Recent advances in simulation and experiments have led to dramatic increases in the quantity and complexity of produced data. In particular, molecular dynamics simulations increasingly produce massive trajectories. Accurate analysis and interpretation of such dynamics are widely recognized as fundamental bottlenecks that could limit their applications, especially in the forthcoming era of exascale computing. We are developing original approaches to analyse complex dynamics and represent it in a simple, intuitive way. Mainly, we are interested in the analysis of state-of-the-art simulations of protein folding obtained from various groups (e.g., D. Shaw). However, analysis of other types of complex dynamics, e.g., dynamics of a disease from longitudinal cohort studies, or how proteins aggregate is also of interest.
Current major projects
- Free energy landscape analysis of state-of-the-art protein folding simulations
- Methodological development of the optimal reaction coordinate framework.

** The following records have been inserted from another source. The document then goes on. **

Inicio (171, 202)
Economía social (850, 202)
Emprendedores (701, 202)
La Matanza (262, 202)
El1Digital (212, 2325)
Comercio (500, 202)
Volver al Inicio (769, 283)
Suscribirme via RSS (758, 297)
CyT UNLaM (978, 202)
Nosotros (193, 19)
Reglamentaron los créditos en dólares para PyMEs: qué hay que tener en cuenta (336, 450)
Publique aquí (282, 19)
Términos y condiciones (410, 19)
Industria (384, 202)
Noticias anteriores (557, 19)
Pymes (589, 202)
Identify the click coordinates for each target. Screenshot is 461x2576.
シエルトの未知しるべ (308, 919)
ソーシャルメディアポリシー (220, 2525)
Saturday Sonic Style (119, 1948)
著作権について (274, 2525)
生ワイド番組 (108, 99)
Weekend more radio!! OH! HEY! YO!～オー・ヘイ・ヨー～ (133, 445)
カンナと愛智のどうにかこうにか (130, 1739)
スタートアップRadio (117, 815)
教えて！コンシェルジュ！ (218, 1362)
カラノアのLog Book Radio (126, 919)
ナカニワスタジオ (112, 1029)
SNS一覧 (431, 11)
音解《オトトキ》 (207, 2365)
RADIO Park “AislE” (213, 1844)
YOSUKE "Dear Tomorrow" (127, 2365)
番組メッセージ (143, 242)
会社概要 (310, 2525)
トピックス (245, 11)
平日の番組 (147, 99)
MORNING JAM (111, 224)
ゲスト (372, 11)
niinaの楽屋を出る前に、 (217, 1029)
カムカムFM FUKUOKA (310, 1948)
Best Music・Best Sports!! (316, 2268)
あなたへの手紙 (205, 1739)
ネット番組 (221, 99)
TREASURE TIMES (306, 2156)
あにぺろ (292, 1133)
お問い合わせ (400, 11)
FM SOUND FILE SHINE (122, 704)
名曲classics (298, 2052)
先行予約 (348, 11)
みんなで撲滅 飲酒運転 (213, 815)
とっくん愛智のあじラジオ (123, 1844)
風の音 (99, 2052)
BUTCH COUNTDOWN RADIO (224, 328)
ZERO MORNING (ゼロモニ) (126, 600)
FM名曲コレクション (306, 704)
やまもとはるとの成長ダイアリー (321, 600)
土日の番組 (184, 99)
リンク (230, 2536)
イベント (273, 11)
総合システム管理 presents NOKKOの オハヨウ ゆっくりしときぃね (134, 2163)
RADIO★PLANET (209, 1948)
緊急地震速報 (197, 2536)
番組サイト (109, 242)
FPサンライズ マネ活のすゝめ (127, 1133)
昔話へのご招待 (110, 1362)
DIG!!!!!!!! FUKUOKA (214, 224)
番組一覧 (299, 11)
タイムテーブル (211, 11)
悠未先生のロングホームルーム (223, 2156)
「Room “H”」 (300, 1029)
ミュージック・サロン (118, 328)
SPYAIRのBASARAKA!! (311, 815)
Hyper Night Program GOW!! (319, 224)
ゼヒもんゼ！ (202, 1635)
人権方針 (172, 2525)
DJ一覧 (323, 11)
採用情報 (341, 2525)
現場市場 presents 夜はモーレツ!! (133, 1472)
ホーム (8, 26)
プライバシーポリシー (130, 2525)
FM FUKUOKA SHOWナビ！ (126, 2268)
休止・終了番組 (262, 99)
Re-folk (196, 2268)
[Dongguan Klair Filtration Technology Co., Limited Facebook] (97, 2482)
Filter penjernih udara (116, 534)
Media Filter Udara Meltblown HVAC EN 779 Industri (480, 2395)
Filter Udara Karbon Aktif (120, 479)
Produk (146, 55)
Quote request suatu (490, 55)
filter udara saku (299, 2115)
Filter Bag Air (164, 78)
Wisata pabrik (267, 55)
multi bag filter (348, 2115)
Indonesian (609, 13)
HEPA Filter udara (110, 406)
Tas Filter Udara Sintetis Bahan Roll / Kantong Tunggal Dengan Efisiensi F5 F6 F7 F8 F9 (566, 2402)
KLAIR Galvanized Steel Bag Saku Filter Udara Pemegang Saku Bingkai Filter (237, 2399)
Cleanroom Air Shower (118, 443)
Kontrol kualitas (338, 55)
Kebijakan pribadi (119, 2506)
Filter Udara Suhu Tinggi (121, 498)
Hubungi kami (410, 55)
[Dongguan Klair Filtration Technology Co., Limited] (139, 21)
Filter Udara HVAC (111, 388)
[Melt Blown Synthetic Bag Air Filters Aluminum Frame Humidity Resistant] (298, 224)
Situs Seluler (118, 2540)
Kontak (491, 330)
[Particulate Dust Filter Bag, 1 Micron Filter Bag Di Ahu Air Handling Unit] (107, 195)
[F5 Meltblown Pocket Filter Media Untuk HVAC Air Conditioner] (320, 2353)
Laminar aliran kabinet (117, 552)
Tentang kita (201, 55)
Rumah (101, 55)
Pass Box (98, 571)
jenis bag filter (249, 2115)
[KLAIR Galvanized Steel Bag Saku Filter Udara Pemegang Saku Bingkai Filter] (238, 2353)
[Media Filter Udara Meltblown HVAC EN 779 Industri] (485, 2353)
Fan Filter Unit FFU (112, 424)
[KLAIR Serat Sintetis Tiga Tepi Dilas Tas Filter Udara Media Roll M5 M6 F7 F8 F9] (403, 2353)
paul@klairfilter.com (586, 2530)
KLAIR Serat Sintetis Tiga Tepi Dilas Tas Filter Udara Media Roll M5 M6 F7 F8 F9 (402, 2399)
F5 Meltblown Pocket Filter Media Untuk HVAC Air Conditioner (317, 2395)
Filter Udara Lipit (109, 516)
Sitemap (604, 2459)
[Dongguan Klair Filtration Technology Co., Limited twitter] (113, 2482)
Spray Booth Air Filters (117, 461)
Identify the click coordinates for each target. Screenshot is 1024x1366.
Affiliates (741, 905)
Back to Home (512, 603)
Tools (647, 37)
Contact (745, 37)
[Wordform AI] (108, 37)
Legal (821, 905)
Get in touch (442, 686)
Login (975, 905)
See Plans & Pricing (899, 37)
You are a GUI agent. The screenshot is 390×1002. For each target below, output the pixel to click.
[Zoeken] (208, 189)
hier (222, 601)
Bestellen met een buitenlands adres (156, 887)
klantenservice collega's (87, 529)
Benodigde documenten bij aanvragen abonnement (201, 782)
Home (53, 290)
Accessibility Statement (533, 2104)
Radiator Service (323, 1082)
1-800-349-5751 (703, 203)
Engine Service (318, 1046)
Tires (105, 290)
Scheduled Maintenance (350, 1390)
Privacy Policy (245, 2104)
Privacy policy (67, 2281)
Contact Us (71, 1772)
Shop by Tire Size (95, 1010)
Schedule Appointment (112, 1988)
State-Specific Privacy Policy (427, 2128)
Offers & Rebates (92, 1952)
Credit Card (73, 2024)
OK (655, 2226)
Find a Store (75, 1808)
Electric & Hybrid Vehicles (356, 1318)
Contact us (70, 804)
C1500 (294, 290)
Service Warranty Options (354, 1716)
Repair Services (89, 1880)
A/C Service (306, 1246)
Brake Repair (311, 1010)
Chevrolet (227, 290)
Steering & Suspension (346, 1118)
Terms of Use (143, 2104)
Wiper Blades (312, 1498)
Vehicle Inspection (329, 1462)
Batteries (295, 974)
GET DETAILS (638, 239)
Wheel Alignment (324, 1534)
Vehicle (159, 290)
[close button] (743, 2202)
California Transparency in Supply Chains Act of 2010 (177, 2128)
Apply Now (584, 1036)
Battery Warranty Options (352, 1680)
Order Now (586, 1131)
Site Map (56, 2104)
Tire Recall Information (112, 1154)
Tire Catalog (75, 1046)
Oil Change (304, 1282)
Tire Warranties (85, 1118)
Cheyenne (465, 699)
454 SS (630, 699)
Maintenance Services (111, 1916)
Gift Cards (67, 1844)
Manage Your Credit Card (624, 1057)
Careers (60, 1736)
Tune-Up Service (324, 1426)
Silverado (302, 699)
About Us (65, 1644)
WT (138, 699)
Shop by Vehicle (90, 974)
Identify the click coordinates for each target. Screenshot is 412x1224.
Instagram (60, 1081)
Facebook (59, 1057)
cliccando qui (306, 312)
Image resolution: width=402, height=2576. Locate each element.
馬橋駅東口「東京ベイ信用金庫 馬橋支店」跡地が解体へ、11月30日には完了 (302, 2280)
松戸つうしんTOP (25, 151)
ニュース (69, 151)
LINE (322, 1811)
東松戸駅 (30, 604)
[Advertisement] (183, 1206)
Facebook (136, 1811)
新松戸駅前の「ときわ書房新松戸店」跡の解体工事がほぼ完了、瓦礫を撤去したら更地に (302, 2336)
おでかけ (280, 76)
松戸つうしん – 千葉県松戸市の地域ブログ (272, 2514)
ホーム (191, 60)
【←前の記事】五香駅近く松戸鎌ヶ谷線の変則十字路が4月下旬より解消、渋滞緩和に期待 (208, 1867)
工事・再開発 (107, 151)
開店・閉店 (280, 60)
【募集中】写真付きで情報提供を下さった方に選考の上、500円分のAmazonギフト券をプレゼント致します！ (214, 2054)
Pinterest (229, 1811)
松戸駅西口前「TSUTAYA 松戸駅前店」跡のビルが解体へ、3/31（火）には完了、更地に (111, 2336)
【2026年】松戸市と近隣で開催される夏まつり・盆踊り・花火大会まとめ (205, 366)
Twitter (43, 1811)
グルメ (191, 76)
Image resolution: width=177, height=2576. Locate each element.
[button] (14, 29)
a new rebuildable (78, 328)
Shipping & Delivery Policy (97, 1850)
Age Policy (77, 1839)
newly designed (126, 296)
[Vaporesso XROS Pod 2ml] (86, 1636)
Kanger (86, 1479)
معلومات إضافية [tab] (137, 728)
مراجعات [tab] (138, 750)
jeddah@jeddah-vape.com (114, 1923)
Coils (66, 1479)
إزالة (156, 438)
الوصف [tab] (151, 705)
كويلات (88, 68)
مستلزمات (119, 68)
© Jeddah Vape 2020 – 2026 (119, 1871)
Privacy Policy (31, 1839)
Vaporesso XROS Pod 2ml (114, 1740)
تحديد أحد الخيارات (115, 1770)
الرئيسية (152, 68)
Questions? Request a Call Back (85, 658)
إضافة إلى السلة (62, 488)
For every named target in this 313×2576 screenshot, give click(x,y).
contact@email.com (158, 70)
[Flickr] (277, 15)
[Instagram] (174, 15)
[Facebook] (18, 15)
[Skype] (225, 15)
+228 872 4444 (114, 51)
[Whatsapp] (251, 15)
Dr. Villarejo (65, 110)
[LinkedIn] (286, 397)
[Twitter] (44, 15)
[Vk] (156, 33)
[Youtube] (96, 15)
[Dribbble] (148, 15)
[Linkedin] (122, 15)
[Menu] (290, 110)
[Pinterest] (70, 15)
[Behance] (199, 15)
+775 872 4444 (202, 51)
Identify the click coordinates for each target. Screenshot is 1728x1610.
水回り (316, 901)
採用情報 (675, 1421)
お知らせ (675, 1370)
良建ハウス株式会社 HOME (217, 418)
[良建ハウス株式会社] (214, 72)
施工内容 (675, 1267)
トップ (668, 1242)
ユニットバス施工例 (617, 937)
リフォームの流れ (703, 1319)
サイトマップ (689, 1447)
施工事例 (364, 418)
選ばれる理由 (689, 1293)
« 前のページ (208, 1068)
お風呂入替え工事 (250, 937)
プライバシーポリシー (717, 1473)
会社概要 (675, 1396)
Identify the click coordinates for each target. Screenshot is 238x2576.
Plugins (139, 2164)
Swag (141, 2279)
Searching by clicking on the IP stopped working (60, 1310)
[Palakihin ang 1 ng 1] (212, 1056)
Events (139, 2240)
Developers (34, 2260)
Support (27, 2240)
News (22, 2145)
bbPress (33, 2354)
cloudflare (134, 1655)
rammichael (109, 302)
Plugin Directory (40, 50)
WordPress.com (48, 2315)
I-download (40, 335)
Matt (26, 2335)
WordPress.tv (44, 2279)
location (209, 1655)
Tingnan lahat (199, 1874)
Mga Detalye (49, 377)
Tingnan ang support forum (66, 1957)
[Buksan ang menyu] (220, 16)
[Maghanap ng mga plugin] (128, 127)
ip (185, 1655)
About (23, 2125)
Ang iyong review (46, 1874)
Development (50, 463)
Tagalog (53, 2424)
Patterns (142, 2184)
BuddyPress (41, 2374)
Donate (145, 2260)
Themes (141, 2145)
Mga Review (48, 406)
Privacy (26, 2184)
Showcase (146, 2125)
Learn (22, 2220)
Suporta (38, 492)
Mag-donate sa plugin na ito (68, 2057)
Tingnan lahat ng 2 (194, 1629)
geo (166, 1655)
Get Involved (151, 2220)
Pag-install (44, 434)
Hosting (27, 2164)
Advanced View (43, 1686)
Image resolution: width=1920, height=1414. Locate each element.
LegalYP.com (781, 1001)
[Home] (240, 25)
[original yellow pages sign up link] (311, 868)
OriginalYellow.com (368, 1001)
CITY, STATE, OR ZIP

- Determination of optimal biomarkers from longitudinal cohorts.
- Extension of Machine Learning algorithms for the analysis of dynamics.
Detailed research programme
Protein folding free energy landscapes
State of the art simulations of protein folding describe folding dynamics with infinitely high spatial-temporal resolution, inaccessible to current experimental techniques. While, the results of the simulations, in principle, contain all the information about the processes, the extraction of this information, its analysis and presentation in a convenient form are highly non-trivial tasks. A rigorous way to analyse protein folding dynamics is to describe/approximate it by diffusion on the free energy landscape. The obtained landscapes allows one to determine rigorously and in a direct manner important characteristics of protein folding, e.g., the folding free energy barrier and pre-exponential factor, the protein configurations in the free energy minima and transition states, the number of folding pathways.
Development of the optimal reaction coordinate framework
The free energy landscape represents free energy as a function of chosen reaction coordinates (RCs). For such a description to be quantitatively accurate, the RCs should be chosen in an optimal way. We are developing the theory of such optimal RC as well as the efficient practical method to determine the RC from simulation trajectories or other Big Data. Accurate analysis and interpretation of simulations are widely recognized as fundamental bottlenecks that could limit their applications, especially in the forthcoming era of exascale computing.
Optimal biomarkers for the description of stochastic disease dynamics from longitudinal cohorts.
The evolution of disease or the progress of recovery of a patient is a complex process, which depends on many factors. We assume that disease dynamics should be described stochastically, e.g., due to inherent randomness or coarse grained/incomplete description. In that case the best coordinate that describes the progress of the disease (the best biomarker) between two end states, e.g., healthy and abnormal, is the committor function (the optimal RC). In particular, it should accurately predict the odds of positive outcome and the mean time to achieve that. We have developed approaches to construct such a coordinate from an ensemble of patient trajectories in an automated way without any disease specific information.
Extension of Machine Learning algorithms for the analysis of dynamics
Machine Learning (ML) approaches promise to revolutionise many areas of research dealing with Big Data. However straightforward application of ML to the analysis of molecular dynamics has been met with limited success. Here we combine ideas/methods from the ML field with the ideas/methods from the optimal RC framework.